## Reading passage
****************
Ghee has a very high smoking point (450-475 degrees Fahrenheit) meaning that it doesn't burn easily when used to fry or saute food. Since the lactose is removed in the cooking of the ghee, people with such an intolerance can enjoy the lovely buttery flavor without worry. Making ghee is simple and once you have a batch you will never want to run out- it is absolutely divine! Enjoy as a spread on toast, as a substitute for butter when baking, or in any cooking project you want!


Feel free to double this recipe if you have a larger household. Ghee doesn't require refrigeration for several weeks and can last months if kept cold after that.

Cook time: 30-45 minutes

What you'll need:
1 lb. organic, unsalted butter
1 medium heavy bottom sauce pot
1 fine mesh strainer
Cheese cloth
Spoon for skimming

Place butter into the pot and melt over medium heat, about 3 to 5 minutes.


Bring just to a boil and reduce to low heat allowing butter to simmer. The butter will begin to form a white foamy coating on the top as the milk solids rise and separate. After a few minutes these solids will start to sink to the bottom of the pot.




Continue to simmer the butter while using your spoon to occasionally scrape the remaining foam on top into a small dish . Over the coarse of the next 20 minutes or so you will need to do this a few times.


Once the all of the milky foam has been removed you will be left with a golden amber colored liquid in your pan. The brown milk solids that had sunk to the bottom will be clearly visible and the aroma will be reminiscent of caramel. Discard the removed white foam.
****************
## What is being asked
Copy the ghee recipe above word for word, from its first sentence through its last.

## Dataset section
****************
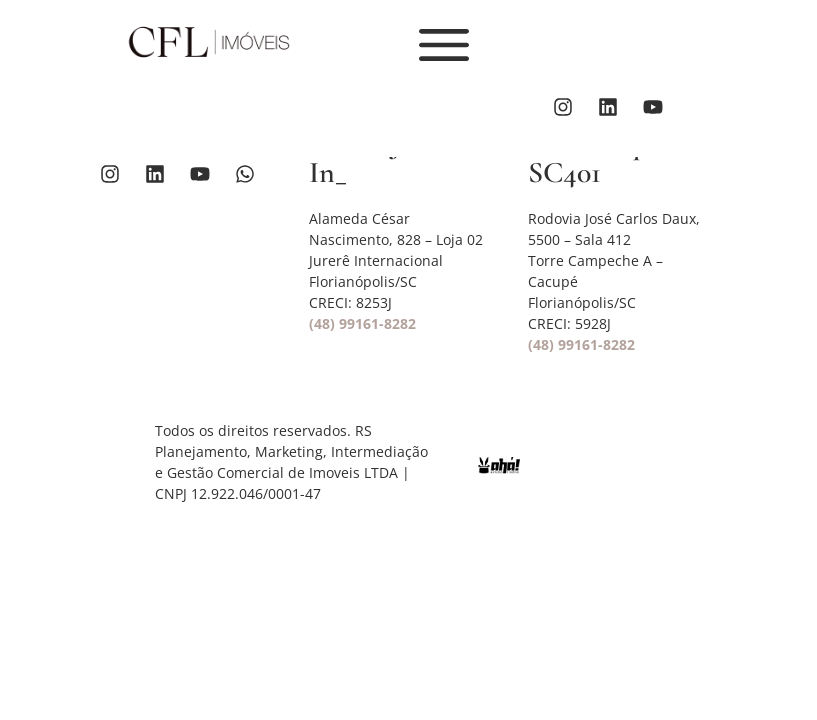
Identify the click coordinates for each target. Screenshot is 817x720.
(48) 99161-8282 (362, 323)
****************
## Solution to this problem
Ghee has a very high smoking point (450-475 degrees Fahrenheit) meaning that it doesn't burn easily when used to fry or saute food. Since the lactose is removed in the cooking of the ghee, people with such an intolerance can enjoy the lovely buttery flavor without worry. Making ghee is simple and once you have a batch you will never want to run out- it is absolutely divine! Enjoy as a spread on toast, as a substitute for butter when baking, or in any cooking project you want!


Feel free to double this recipe if you have a larger household. Ghee doesn't require refrigeration for several weeks and can last months if kept cold after that.

Cook time: 30-45 minutes

What you'll need:
1 lb. organic, unsalted butter
1 medium heavy bottom sauce pot
1 fine mesh strainer
Cheese cloth
Spoon for skimming

Place butter into the pot and melt over medium heat, about 3 to 5 minutes.


Bring just to a boil and reduce to low heat allowing butter to simmer. The butter will begin to form a white foamy coating on the top as the milk solids rise and separate. After a few minutes these solids will start to sink to the bottom of the pot.




Continue to simmer the butter while using your spoon to occasionally scrape the remaining foam on top into a small dish . Over the coarse of the next 20 minutes or so you will need to do this a few times.


Once the all of the milky foam has been removed you will be left with a golden amber colored liquid in your pan. The brown milk solids that had sunk to the bottom will be clearly visible and the aroma will be reminiscent of caramel. Discard the removed white foam.